Significant ink has been spilled theorizing how Philadelphia might lure a certain online behemoth to town. Amid all the Amazon cheerleading, it's worth wondering what an influx of 50,000 jobs might do to real estate in the region (among other effects). Real estate firm Apartment List recently handicapped the top metro contenders for the new headquarters, crunching numbers on impacts regarding rent and density.

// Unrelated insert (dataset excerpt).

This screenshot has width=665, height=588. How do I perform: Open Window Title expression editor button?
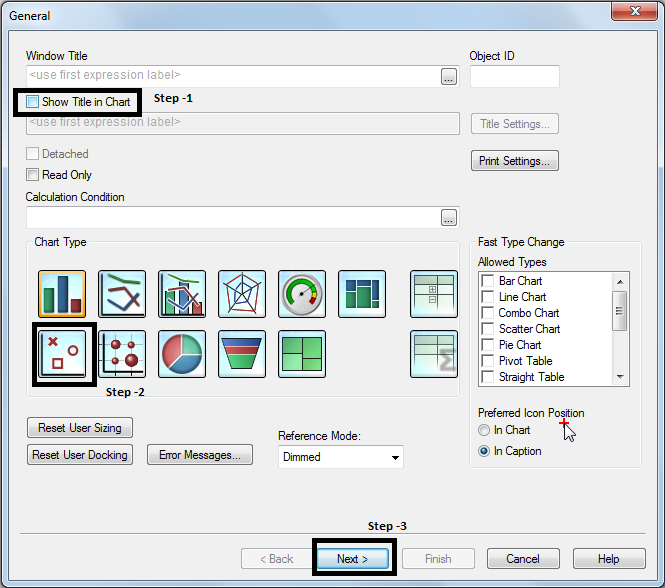(x=448, y=76)
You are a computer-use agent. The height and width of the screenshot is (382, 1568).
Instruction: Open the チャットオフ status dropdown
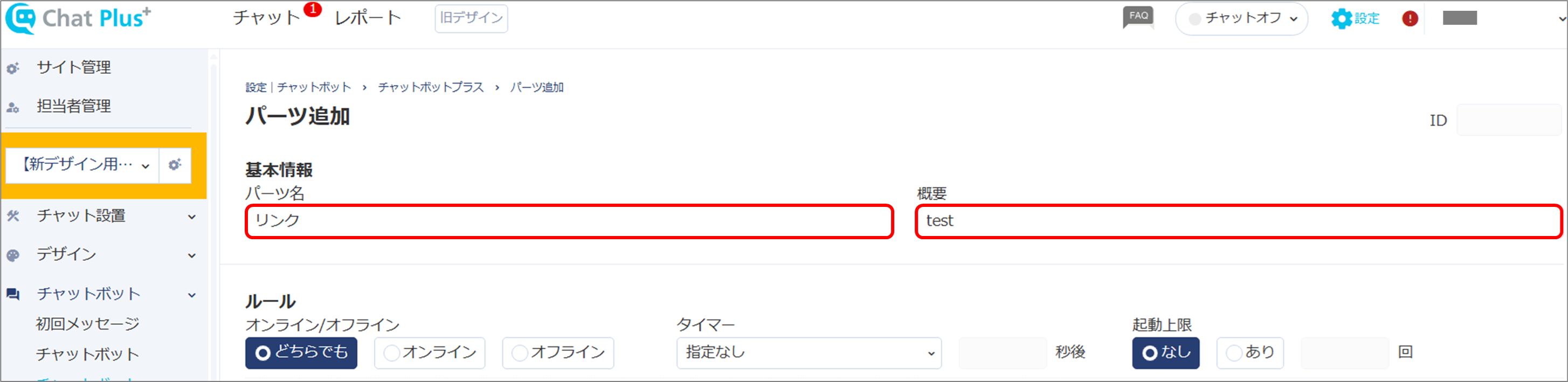pos(1241,18)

The Apartment List study points out that along with the influx of jobs, Seattle — Amazon's current hometown — has experienced rent increases outpacing almost the entire rest of the nation. In general, statisticians there predicted an extra 2 percent rate of annual growth (on top of the usual steady rent increases) for the winning metro, equating to nearly $30,000 in additional rent over 10 years on average.

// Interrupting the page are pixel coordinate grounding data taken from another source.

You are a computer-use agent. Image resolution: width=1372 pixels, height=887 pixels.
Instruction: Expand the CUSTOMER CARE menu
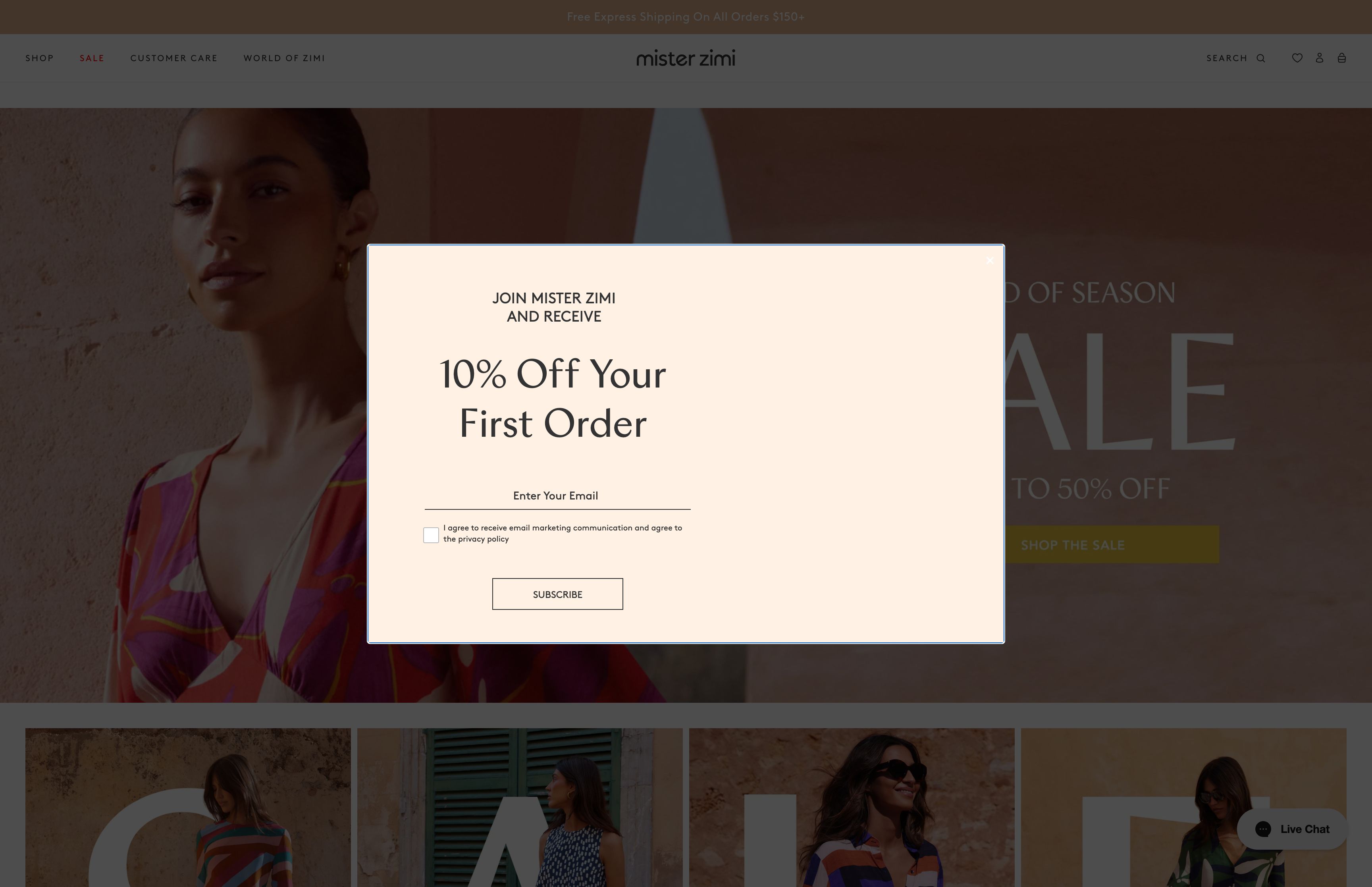pyautogui.click(x=174, y=58)
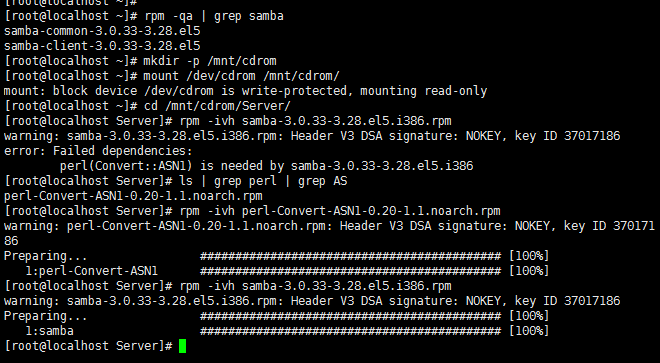The height and width of the screenshot is (363, 660).
Task: Click the 'mount /dev/cdrom /mnt/cdrom/' command
Action: pos(242,76)
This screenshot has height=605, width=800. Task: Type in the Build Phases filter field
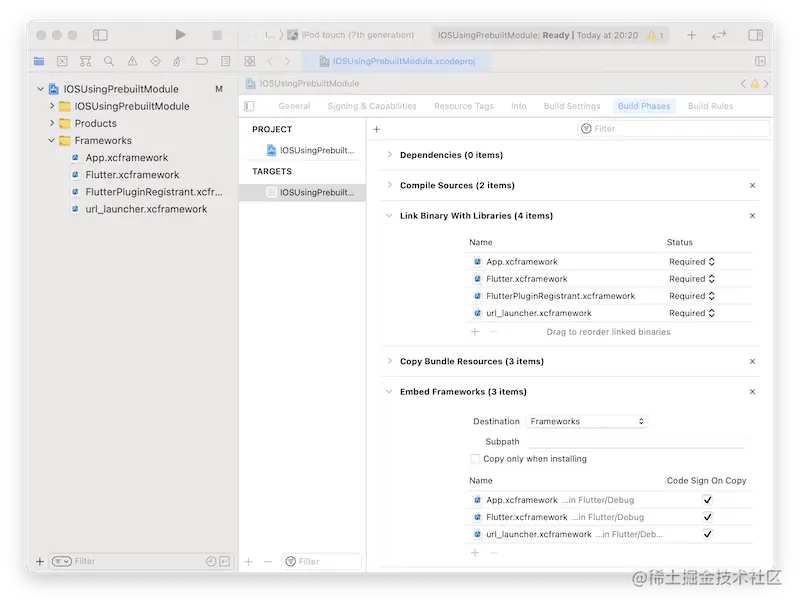tap(660, 128)
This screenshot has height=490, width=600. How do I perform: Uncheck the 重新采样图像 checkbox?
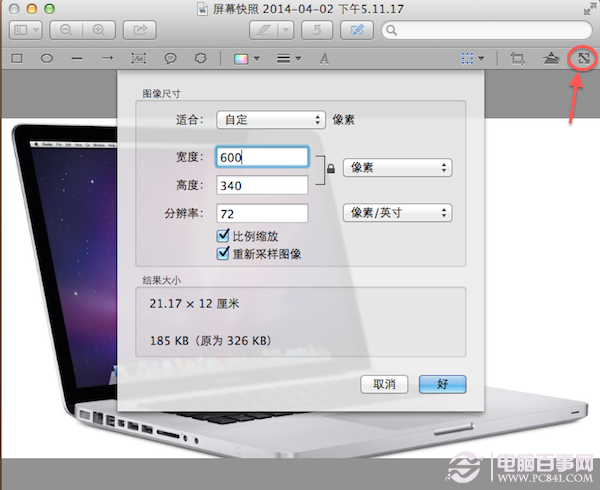point(224,254)
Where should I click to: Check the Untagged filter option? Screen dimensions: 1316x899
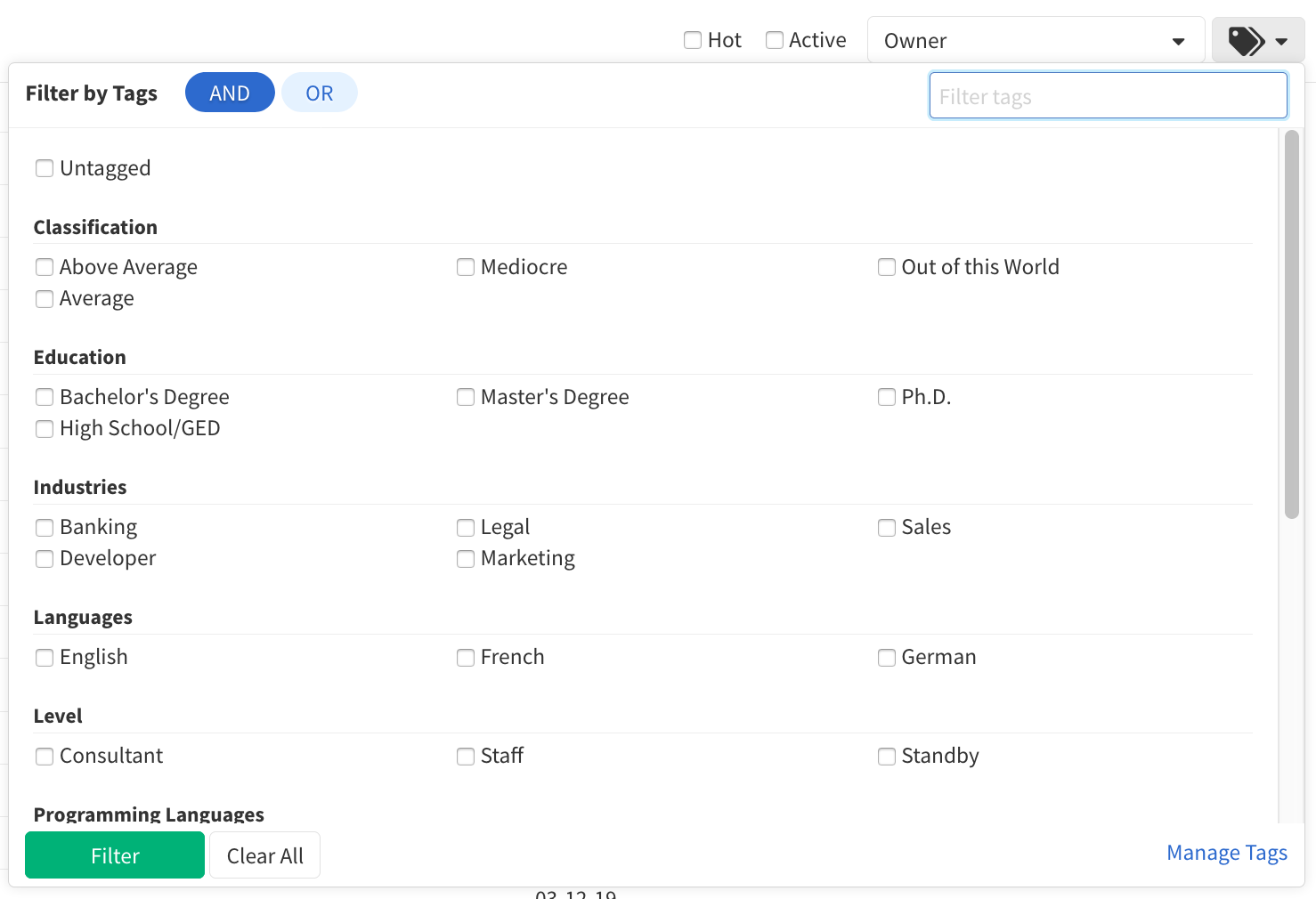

In Philadelphia, analysts predicted an increase between 0.6 and 0.8 percent each year, what they characterize as a "moderate" rent increase. They further hypothesize that the higher (9 percent) vacancy rates here would help cushion the market response. They also point out that Philadelphia approved fewer than 11,000 new building permits a year between 2005 and 2015 – a pace they predict will have to quicken to manage new Amazon employees. Their analysis points to Raleigh, San Jose, Baltimore and Pittsburgh as cities that could expect the most severe rent increases.